Il primo ministro thailandese ha assicurato che non ha avrà lunga durata lo stato d’emergenza nel Paese, dal premier proclamato dopo che i disordini dei manifestanti politici nelle strade della capitale hanno causato l’uccisione di una persona.

Lo stato d’emergenza è stato proclamato dal primo ministro thailandese Samak Sundaravej nella capitale dopo che gli scontri avvenuti durante la notte tra oppositori e sostenitori del governo hanno causato la morte di un uomo e decine di feriti.

L’annuncio della proclamazione dello stato d’emergenza è stato trasmesso oggi da tutte le emittenti televisive alle 7 del mattino, ora locale. Al generale Anupong Paochinda, comandante in capo dell’esercito, è stato conferito l’incarico di mettere fine ai disordini a Bangkok. Lo stato d’emergenza sospende alcune libertà civili e consente l’uso della forza militare per controllare l’ordine nella città.

Le violenze sono scoppiate quando i sostenitori del governo hanno raggiunto gli uffici del primo ministro, occupati dal 26 agosto da sostenitori dell’Alleanza del popolo per la democrazia, fedeli al re Bhumibol Adulyadej, che chiedono le dimissioni di Samak.
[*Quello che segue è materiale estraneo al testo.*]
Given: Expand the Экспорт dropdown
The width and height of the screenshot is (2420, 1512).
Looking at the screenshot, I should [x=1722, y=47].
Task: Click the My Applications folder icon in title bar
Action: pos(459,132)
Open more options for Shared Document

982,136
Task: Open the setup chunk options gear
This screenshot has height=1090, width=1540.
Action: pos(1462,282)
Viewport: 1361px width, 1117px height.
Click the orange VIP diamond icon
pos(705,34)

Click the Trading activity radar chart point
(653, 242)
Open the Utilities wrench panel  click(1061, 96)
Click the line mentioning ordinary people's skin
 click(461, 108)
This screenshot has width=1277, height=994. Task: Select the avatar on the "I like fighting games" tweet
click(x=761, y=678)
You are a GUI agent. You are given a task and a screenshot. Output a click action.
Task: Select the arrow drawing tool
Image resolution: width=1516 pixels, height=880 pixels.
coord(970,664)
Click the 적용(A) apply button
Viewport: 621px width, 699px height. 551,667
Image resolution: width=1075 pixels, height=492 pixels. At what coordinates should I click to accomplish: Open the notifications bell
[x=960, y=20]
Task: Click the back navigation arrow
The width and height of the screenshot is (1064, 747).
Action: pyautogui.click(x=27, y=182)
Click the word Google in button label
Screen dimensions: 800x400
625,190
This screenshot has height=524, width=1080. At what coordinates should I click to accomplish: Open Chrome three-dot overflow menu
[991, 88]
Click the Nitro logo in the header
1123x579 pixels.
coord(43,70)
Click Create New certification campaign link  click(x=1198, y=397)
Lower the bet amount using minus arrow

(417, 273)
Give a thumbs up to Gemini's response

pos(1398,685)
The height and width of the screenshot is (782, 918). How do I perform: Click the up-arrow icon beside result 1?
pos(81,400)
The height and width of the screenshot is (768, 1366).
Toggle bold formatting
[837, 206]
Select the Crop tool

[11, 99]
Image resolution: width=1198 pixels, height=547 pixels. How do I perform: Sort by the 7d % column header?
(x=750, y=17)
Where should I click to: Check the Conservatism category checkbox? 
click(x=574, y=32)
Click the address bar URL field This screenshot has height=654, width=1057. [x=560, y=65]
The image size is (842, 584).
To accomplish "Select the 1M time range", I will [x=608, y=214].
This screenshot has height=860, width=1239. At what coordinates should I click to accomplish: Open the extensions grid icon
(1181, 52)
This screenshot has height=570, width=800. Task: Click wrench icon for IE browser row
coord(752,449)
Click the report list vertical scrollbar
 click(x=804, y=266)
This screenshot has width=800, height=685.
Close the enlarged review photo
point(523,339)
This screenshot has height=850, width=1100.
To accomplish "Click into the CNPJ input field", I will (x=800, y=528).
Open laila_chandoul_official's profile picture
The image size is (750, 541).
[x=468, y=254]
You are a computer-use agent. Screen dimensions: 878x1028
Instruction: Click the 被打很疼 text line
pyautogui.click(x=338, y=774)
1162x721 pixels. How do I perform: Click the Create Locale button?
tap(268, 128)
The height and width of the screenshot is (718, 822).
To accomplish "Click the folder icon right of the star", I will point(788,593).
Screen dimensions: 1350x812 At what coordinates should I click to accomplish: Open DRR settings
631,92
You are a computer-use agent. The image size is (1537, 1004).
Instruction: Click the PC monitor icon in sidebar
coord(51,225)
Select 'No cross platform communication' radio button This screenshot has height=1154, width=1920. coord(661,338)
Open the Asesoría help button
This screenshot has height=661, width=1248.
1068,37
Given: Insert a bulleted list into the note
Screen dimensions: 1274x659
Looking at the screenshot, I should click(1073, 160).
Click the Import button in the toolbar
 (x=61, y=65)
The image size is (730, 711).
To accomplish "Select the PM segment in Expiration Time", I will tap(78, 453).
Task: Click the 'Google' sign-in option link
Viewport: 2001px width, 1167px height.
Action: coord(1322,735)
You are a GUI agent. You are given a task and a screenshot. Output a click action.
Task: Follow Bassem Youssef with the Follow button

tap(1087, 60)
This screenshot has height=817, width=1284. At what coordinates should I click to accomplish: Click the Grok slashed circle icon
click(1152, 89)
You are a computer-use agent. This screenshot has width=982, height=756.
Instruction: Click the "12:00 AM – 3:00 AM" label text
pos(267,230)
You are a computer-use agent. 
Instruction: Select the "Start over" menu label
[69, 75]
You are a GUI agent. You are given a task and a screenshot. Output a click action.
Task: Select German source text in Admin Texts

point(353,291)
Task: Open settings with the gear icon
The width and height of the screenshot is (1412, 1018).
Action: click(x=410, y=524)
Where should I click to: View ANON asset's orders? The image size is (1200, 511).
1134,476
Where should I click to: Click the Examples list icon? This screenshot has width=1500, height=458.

I sostenitori del governo hanno rotto il cordone della polizia e raggiunto i membri dell’Alleanza: i due gruppi si sono affrontati con mazze e bastoni, ma c’erano anche persone armate. Fonti ospedaliere hanno riferito che l’uomo deceduto aveva numerose ferite gravi alla testa; quattro manifestanti sono in gravi condizioni, due dei quali con ferite da arma da fuoco.